Overview. C2-Ai’s patient prioritisation system has been shown through NHS reports to reduce emergency admissions by 8 percent, saving 125 bed-days per 1,000 patients and potentially thousands of years of surgeon time.
Why? As well as saving staff time and reducing pressures, the system helps the NHS to avoid selection bias through its algorithm; it incorporates the impacts of the social determinants of health on clinical need, such as the number and severity of comorbidities. In addition, risk-adjusted outcomes are analysed post operatively to ensure that vulnerable groups are not being disadvantaged.
What happened? The system builds on 30 years of research and 400m episodes of care, processed from 46 countries. It uses historic data to consider many different permutations to derive a patient’s medical conditions. These are combined with the prospective operation to derive a priority score – built on detailed mortality/complication risks for the patient today, and if the procedure is delayed. As well as the 8 percent reduction in emergency admissions, data shows 27 percent reduction in patients waiting more than 52 weeks, reduced deterioration in patients which would increase length of stay and cost, financial savings, positive staff response and more.
Looking ahead.

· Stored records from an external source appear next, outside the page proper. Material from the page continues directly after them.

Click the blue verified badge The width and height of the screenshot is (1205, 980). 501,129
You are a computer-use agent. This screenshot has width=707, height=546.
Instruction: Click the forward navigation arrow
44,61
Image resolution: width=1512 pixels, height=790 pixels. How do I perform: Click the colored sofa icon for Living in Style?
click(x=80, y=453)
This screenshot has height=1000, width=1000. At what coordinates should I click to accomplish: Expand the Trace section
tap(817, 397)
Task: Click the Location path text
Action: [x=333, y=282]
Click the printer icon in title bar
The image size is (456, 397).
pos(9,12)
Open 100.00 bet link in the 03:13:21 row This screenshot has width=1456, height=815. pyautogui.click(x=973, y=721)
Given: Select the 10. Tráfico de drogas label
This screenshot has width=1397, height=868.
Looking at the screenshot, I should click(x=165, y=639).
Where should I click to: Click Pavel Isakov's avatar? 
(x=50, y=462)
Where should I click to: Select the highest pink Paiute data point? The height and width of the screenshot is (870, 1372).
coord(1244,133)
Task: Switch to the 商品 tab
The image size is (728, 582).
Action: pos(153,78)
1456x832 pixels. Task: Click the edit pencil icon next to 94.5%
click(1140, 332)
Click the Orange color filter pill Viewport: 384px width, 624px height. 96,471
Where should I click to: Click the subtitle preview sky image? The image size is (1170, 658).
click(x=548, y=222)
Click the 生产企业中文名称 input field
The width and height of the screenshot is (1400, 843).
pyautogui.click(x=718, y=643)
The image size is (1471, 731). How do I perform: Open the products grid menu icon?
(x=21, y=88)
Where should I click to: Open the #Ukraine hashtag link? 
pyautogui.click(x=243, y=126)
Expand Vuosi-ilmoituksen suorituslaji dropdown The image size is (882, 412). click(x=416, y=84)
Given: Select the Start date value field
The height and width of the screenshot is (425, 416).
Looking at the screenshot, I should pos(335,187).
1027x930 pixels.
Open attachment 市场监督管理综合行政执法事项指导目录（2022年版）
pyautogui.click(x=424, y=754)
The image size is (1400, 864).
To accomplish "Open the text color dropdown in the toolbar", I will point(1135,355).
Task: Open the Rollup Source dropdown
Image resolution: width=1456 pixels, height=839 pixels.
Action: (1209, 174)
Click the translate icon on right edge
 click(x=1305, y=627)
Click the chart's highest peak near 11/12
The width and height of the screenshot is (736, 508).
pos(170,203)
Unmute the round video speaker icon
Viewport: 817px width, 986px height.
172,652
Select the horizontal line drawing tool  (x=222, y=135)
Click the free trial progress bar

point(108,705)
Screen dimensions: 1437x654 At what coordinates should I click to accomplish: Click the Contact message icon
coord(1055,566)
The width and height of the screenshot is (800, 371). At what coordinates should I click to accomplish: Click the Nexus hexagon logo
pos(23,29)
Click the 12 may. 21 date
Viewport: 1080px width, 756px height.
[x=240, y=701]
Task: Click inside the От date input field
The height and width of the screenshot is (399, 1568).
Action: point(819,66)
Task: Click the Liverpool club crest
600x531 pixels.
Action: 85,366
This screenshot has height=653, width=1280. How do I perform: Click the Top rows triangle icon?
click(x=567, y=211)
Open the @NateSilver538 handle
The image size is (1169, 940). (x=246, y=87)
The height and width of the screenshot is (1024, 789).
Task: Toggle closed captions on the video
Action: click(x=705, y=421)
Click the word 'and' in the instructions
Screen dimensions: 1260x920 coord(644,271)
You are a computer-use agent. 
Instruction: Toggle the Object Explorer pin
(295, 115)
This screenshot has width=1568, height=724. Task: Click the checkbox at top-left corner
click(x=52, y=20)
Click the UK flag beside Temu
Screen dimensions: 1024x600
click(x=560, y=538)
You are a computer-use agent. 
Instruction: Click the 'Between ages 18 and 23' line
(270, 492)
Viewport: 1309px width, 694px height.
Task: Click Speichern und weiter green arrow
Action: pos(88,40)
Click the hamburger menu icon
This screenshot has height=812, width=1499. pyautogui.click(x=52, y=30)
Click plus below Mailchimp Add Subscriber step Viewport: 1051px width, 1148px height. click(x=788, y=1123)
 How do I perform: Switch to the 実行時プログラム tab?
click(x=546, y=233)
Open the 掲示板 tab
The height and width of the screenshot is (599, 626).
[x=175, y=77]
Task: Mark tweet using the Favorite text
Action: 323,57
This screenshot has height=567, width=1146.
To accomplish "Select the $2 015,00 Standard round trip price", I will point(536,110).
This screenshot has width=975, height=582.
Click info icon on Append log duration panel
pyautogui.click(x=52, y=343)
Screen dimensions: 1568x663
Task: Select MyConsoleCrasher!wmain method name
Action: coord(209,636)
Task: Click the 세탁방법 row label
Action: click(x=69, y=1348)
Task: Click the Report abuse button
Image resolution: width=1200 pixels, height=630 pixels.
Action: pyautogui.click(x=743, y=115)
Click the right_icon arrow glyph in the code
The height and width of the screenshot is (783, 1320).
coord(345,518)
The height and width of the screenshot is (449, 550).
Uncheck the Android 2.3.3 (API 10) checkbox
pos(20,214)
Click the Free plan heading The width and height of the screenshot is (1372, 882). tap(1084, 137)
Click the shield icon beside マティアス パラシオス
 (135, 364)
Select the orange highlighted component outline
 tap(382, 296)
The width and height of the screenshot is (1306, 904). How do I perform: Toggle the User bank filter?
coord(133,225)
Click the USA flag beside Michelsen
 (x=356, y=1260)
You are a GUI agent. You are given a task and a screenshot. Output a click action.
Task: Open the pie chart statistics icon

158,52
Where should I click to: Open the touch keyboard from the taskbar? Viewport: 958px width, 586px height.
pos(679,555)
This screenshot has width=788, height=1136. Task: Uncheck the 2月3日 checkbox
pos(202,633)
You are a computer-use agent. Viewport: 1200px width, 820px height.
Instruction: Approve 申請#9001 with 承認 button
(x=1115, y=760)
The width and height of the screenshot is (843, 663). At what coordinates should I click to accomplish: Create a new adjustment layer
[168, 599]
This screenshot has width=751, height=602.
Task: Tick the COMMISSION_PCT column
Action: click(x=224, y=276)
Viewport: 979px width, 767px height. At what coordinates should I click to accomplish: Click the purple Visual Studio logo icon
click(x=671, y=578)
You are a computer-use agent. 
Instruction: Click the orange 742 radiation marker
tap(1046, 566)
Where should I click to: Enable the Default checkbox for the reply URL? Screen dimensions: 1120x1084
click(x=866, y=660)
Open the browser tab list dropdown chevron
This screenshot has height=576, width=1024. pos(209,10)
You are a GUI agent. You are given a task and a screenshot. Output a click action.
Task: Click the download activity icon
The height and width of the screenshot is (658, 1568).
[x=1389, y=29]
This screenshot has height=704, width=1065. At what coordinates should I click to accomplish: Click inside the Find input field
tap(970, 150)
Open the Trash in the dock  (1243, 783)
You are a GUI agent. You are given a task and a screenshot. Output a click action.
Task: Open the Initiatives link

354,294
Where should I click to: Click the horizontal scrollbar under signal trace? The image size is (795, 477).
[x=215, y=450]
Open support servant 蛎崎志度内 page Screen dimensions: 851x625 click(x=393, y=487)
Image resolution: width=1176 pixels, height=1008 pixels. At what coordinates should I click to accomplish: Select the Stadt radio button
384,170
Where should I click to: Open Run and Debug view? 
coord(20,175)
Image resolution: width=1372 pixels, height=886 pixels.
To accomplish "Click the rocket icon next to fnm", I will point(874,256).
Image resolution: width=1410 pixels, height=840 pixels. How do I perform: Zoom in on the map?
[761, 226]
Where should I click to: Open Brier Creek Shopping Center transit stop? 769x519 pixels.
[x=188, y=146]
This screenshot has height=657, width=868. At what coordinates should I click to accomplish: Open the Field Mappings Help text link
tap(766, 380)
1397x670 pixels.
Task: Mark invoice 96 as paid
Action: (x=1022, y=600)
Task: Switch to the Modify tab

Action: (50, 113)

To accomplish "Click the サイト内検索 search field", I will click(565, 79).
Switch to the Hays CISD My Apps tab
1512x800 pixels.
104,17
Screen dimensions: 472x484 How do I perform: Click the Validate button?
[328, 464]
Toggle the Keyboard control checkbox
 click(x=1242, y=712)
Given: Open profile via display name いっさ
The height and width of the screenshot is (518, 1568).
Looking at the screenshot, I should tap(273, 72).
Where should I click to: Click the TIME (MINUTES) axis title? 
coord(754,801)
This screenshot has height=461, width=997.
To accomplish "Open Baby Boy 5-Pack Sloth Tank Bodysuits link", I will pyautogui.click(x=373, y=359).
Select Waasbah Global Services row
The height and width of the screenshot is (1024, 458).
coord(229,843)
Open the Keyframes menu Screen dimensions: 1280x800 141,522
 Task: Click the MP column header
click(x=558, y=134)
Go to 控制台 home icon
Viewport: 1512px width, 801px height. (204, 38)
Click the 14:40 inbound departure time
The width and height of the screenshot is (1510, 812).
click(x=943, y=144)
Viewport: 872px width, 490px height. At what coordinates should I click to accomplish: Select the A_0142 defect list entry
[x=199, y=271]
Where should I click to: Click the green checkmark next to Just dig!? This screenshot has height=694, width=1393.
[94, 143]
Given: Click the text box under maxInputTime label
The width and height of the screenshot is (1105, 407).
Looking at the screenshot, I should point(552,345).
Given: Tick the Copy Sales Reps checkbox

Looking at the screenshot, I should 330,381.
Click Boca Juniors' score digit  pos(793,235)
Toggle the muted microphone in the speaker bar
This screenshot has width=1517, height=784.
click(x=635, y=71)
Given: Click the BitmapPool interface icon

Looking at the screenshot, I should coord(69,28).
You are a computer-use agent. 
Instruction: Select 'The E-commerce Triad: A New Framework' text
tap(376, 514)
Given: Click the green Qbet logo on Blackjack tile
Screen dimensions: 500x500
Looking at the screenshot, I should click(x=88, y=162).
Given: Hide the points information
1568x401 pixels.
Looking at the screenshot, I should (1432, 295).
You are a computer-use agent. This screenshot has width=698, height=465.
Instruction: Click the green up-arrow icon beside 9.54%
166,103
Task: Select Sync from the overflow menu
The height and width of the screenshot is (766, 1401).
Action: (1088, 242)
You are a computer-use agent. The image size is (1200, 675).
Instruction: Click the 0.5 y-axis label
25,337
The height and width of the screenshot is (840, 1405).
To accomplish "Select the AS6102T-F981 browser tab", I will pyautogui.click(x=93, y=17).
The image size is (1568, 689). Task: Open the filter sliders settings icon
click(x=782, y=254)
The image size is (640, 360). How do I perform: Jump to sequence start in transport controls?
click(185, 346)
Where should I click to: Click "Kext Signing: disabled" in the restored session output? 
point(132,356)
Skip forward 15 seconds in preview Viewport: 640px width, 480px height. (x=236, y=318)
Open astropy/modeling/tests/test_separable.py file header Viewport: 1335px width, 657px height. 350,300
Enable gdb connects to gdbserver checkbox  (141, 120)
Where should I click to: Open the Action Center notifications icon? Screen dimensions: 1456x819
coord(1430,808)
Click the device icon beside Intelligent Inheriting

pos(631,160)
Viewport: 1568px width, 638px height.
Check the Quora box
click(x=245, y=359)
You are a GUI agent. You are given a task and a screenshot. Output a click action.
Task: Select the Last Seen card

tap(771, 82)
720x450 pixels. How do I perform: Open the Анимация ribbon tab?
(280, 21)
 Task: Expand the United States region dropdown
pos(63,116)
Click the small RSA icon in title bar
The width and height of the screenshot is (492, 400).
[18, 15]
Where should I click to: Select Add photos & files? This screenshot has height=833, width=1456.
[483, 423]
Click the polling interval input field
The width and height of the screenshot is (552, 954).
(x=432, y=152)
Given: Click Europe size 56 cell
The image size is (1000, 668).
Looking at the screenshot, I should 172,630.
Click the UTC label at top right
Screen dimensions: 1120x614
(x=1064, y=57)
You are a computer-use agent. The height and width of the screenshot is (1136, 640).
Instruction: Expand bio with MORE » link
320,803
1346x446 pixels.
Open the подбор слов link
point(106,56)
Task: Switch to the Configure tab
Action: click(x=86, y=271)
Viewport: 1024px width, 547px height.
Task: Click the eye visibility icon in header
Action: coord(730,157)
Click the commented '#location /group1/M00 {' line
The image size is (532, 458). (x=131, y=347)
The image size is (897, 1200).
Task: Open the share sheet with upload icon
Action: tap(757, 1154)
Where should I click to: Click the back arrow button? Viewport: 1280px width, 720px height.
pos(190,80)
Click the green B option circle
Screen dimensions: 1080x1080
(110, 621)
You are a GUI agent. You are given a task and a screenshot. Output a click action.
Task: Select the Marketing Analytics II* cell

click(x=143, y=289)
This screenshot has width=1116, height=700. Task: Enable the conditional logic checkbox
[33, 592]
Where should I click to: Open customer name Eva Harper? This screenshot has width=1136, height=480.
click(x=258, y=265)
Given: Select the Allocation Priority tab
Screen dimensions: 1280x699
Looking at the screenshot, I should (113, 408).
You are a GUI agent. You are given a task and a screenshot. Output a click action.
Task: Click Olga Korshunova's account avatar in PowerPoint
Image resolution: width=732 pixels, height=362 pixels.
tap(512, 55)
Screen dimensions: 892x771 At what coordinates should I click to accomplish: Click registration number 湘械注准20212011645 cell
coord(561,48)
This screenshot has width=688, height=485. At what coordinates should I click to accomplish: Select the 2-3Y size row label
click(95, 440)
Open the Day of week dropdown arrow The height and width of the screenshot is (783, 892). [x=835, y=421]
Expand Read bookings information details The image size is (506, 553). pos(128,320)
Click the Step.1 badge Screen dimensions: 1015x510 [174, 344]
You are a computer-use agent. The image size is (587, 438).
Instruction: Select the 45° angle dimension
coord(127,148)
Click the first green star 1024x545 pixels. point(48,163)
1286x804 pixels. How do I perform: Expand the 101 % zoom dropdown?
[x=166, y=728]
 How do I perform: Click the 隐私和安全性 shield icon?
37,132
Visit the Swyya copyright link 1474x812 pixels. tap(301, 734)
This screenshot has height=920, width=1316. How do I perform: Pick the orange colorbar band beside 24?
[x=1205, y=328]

In the initial and expanded deployment, a Clinical Senate was created to share learning and case studies from the initial project to facilitate rollout across all the acute trusts (funded by NHS England), including development of an ‘operational playbook’ to share real world evidence of benefits achieved across the region. The findings have been shared by regional AHSNs via conferences, webinars and blogs across the NHS. The approach was also included in the GIRFT best practice guide as an exemplar.